WHAT YOU WILL DO
Return each line exactly, beginning with the one that has "Task: Play the case video for 风格名称2" and finishing with the final line of the material. Drop any pictures.

EXERCISE INPUT
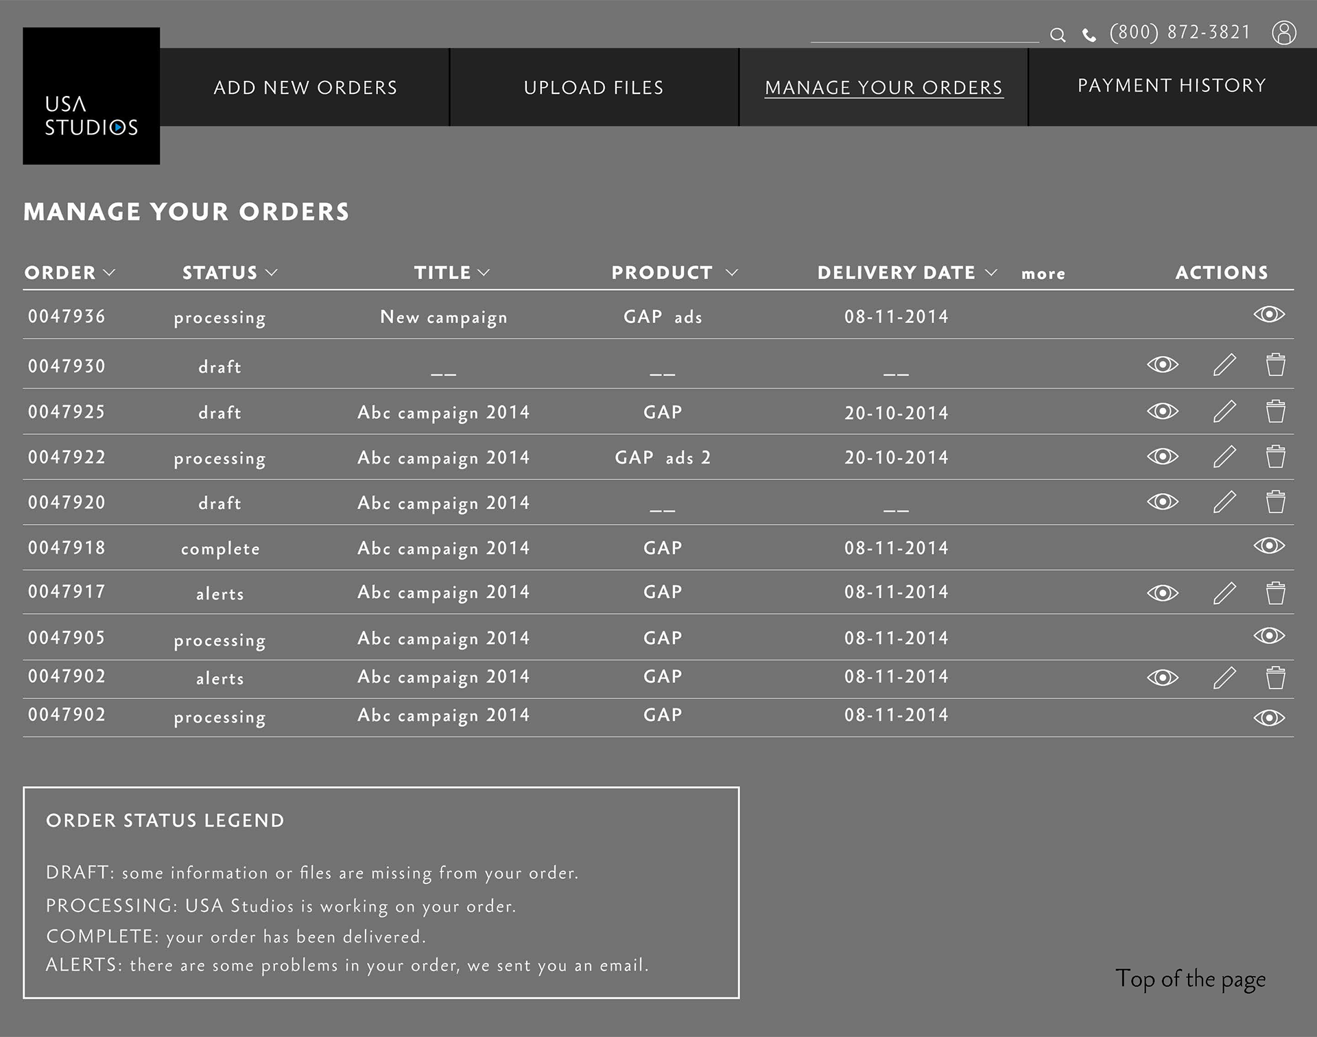The height and width of the screenshot is (1037, 1317).
Task: Sort by the ORDER column chevron
Action: click(x=109, y=273)
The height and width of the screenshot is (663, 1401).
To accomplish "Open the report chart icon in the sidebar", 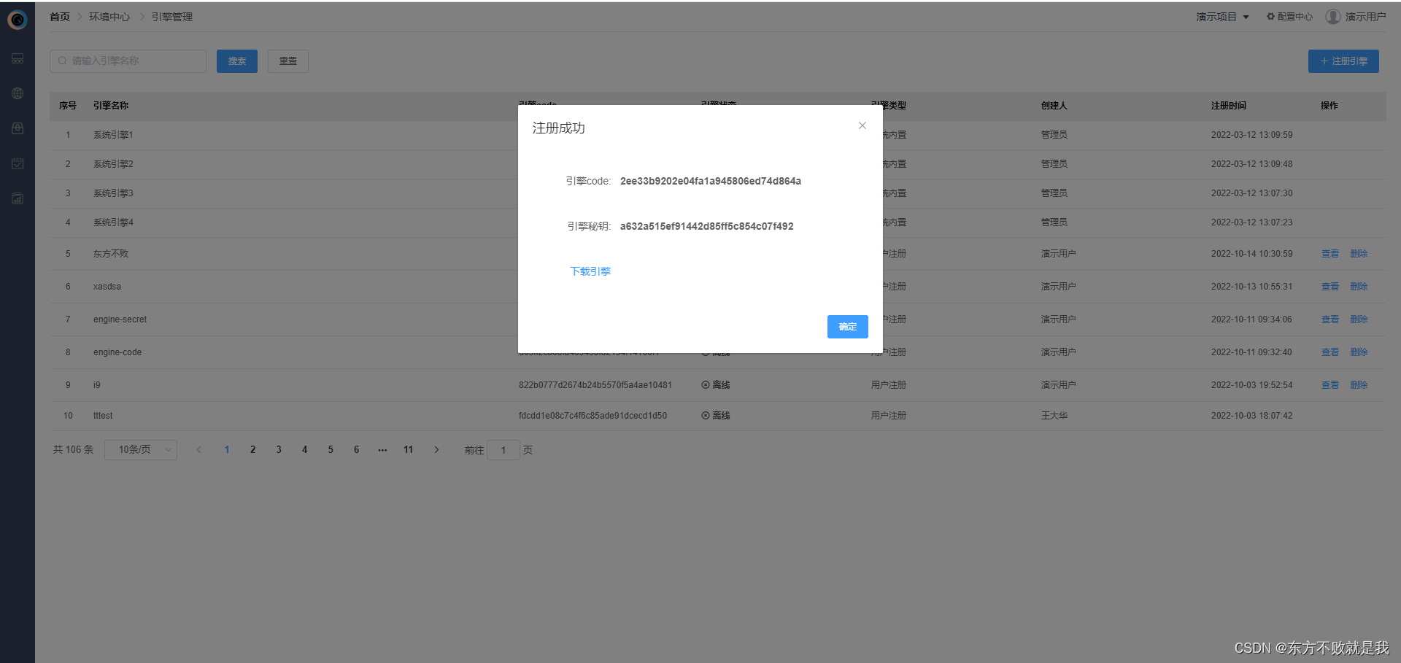I will pos(18,198).
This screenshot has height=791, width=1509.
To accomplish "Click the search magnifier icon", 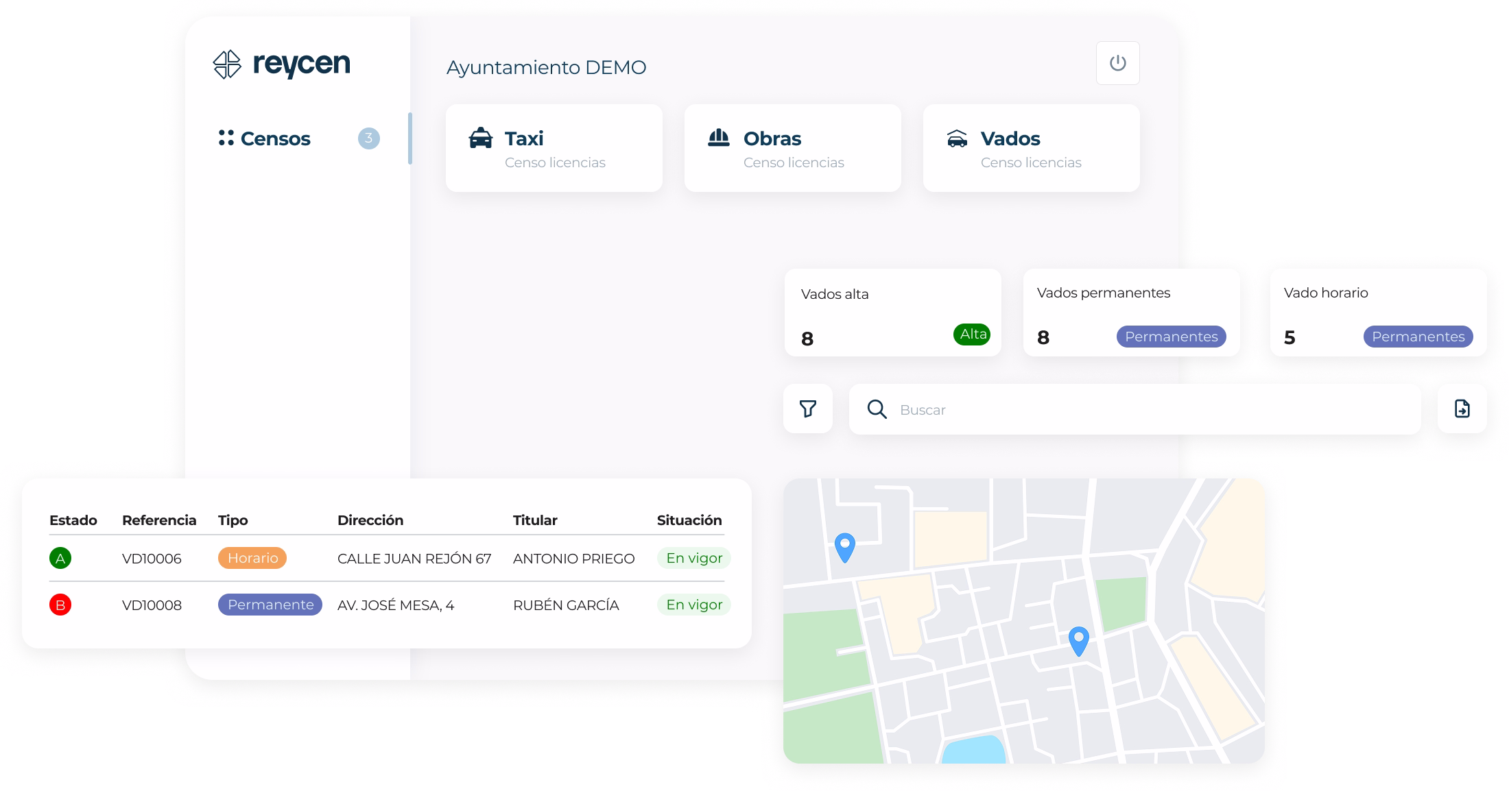I will [x=877, y=409].
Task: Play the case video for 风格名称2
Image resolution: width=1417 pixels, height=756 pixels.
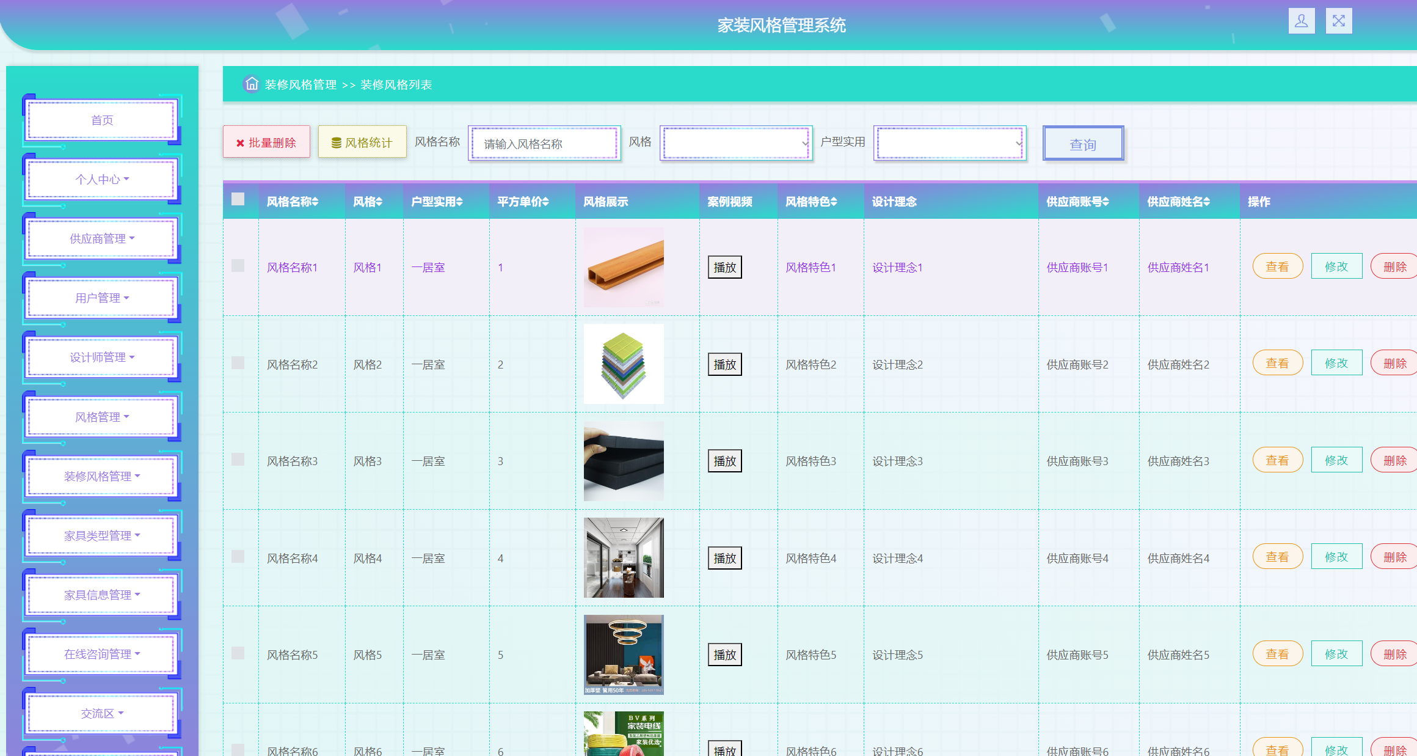Action: click(724, 364)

TASK ANSWER
Task: Play the case video for 风格名称2
Image resolution: width=1417 pixels, height=756 pixels.
Action: click(724, 364)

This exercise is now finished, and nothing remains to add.